Born in 1940 in Exeter, England, de Hadeln hailed from an artistic family. His grandfather, Detlev Freiherr von Hadeln, was a prominent art historian of the Venetian Renaissance; his father, Harry, founded an art publishing company in Florence, Italy; and his mother, Alexandra Balaceano, was a sculptor and painter. After starting out as a photographer and documentary director, de Hadeln and his wife Erika in 1969 founded the Nyon International Documentary Film Festival in Switzerland. Then From 1972-1977, he directed Switzerland’s Locarno International Film Festival, boosting the prominent indie cinema event’s international reach.

Starting in 1980, de Hadeln ran the Berlinale for more than 20 years before leaving in 2001.

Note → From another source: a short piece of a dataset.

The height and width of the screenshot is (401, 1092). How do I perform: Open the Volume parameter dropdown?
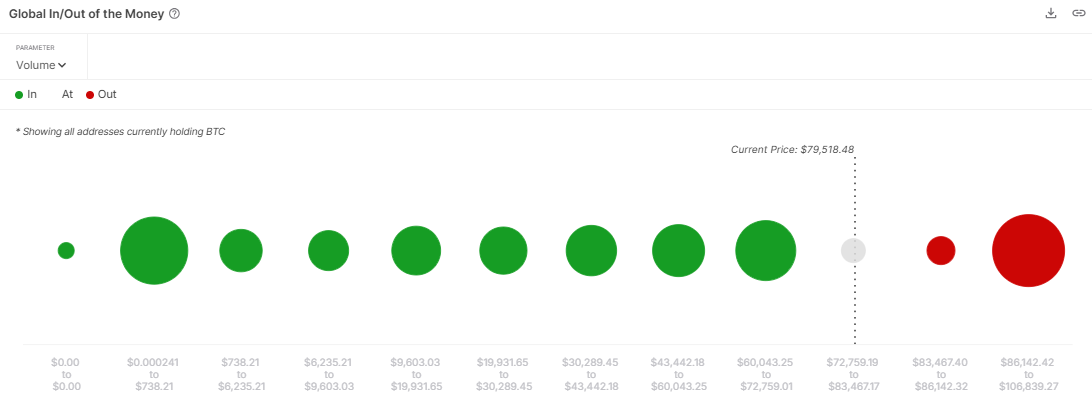tap(41, 65)
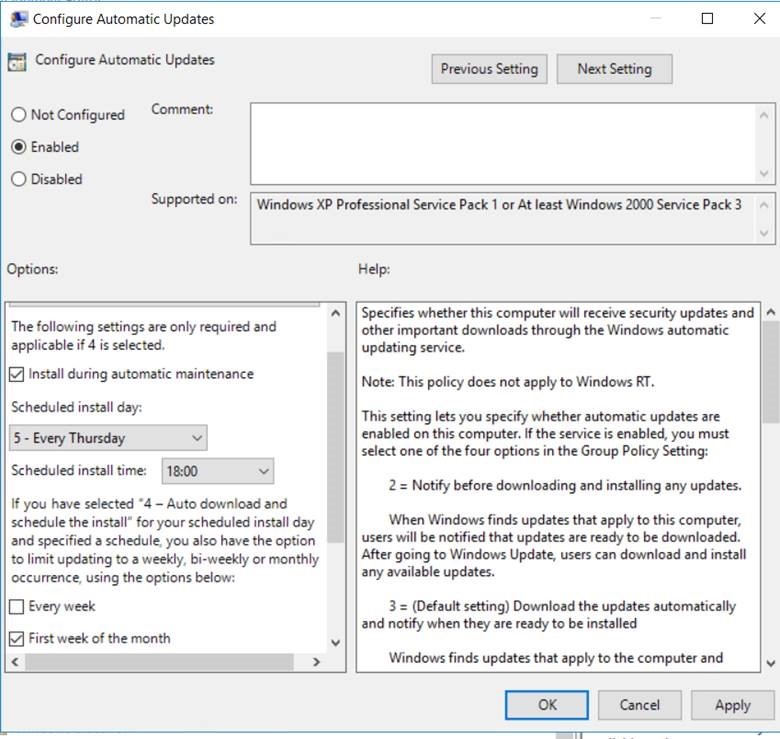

“I guess I can be proud for presenting the first films of Roland Emmerich, Tsai Ming-liang, Gus Van Sant, of Ang Lee or Zhang Yimou,” he said in an op-ed for Variety in 2010. “And what dear memories when presenting a Golden Bear for lifetime achievement to Alec Guinness (1988), Dustin Hoffman (1989), Gregory Peck and Billy Wilder (1993), Sophia Loren (1994), Jack Lemmon (1996), Shirley MacLaine (1999) or to Kirk Douglas (2001) just to mention a few. Then came the two great events of my time: the collapse of the Berlin Wall and only a few months later the festival organized in both parts of the town, and in 2000 the farewell to the Zoo Palast and the relocation of the festival on the rebuilt Potsdamer Platz, where it is today.”